● **Interface element records**

■ ■ ■ ■ ■ ■ ■

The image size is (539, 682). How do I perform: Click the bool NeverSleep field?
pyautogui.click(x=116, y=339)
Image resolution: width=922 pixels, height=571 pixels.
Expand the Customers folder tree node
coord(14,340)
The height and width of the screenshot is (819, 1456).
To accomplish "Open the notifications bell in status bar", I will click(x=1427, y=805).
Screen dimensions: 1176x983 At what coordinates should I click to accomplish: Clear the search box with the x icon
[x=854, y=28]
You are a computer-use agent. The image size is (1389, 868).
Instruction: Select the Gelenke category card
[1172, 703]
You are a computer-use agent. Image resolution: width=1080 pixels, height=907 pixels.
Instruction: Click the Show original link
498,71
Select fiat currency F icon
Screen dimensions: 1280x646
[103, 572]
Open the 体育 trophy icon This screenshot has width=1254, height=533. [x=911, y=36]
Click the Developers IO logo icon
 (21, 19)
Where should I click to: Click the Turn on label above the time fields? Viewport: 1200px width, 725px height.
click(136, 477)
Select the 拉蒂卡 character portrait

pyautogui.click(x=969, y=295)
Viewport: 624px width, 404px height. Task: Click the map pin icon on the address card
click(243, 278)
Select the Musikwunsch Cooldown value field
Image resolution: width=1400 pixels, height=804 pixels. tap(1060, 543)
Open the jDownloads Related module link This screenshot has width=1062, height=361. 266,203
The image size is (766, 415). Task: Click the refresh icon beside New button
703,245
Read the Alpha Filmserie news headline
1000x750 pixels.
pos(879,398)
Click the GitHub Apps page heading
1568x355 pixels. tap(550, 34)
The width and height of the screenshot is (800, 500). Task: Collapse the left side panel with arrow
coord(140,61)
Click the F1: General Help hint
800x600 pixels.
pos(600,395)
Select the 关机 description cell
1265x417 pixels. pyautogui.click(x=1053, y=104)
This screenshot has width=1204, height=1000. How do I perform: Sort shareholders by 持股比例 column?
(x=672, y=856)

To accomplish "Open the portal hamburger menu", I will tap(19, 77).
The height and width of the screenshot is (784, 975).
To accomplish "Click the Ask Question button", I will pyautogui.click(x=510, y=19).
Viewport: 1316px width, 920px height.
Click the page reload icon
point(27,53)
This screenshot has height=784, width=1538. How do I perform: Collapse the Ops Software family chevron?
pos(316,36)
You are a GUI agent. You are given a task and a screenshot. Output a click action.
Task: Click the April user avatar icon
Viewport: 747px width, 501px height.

■ ■ ■ ■ ■ ■ ■

● **Challenge**
Reproduce the lines of data above verbatim, from the first line to the last.

● **Full output**
The image size is (539, 682). How do I perform: Click the bool NeverSleep field?
pyautogui.click(x=116, y=339)
Image resolution: width=922 pixels, height=571 pixels.
Expand the Customers folder tree node
coord(14,340)
The height and width of the screenshot is (819, 1456).
To accomplish "Open the notifications bell in status bar", I will click(x=1427, y=805).
Screen dimensions: 1176x983 At what coordinates should I click to accomplish: Clear the search box with the x icon
[x=854, y=28]
You are a computer-use agent. The image size is (1389, 868).
Instruction: Select the Gelenke category card
[1172, 703]
You are a computer-use agent. Image resolution: width=1080 pixels, height=907 pixels.
Instruction: Click the Show original link
498,71
Select fiat currency F icon
Screen dimensions: 1280x646
[103, 572]
Open the 体育 trophy icon This screenshot has width=1254, height=533. [x=911, y=36]
Click the Developers IO logo icon
 (21, 19)
Where should I click to: Click the Turn on label above the time fields? Viewport: 1200px width, 725px height.
click(136, 477)
Select the 拉蒂卡 character portrait

pyautogui.click(x=969, y=295)
Viewport: 624px width, 404px height. Task: Click the map pin icon on the address card
click(243, 278)
Select the Musikwunsch Cooldown value field
Image resolution: width=1400 pixels, height=804 pixels. tap(1060, 543)
Open the jDownloads Related module link This screenshot has width=1062, height=361. 266,203
The image size is (766, 415). Task: Click the refresh icon beside New button
703,245
Read the Alpha Filmserie news headline
1000x750 pixels.
pos(879,398)
Click the GitHub Apps page heading
1568x355 pixels. tap(550, 34)
The width and height of the screenshot is (800, 500). Task: Collapse the left side panel with arrow
coord(140,61)
Click the F1: General Help hint
800x600 pixels.
pos(600,395)
Select the 关机 description cell
1265x417 pixels. pyautogui.click(x=1053, y=104)
This screenshot has width=1204, height=1000. How do I perform: Sort shareholders by 持股比例 column?
(x=672, y=856)

To accomplish "Open the portal hamburger menu", I will tap(19, 77).
The height and width of the screenshot is (784, 975).
To accomplish "Click the Ask Question button", I will pyautogui.click(x=510, y=19).
Viewport: 1316px width, 920px height.
Click the page reload icon
point(27,53)
This screenshot has height=784, width=1538. How do I perform: Collapse the Ops Software family chevron?
pos(316,36)
You are a GUI agent. You are given a task and a screenshot. Output a click action.
Task: Click the April user avatar icon
Viewport: 747px width, 501px height.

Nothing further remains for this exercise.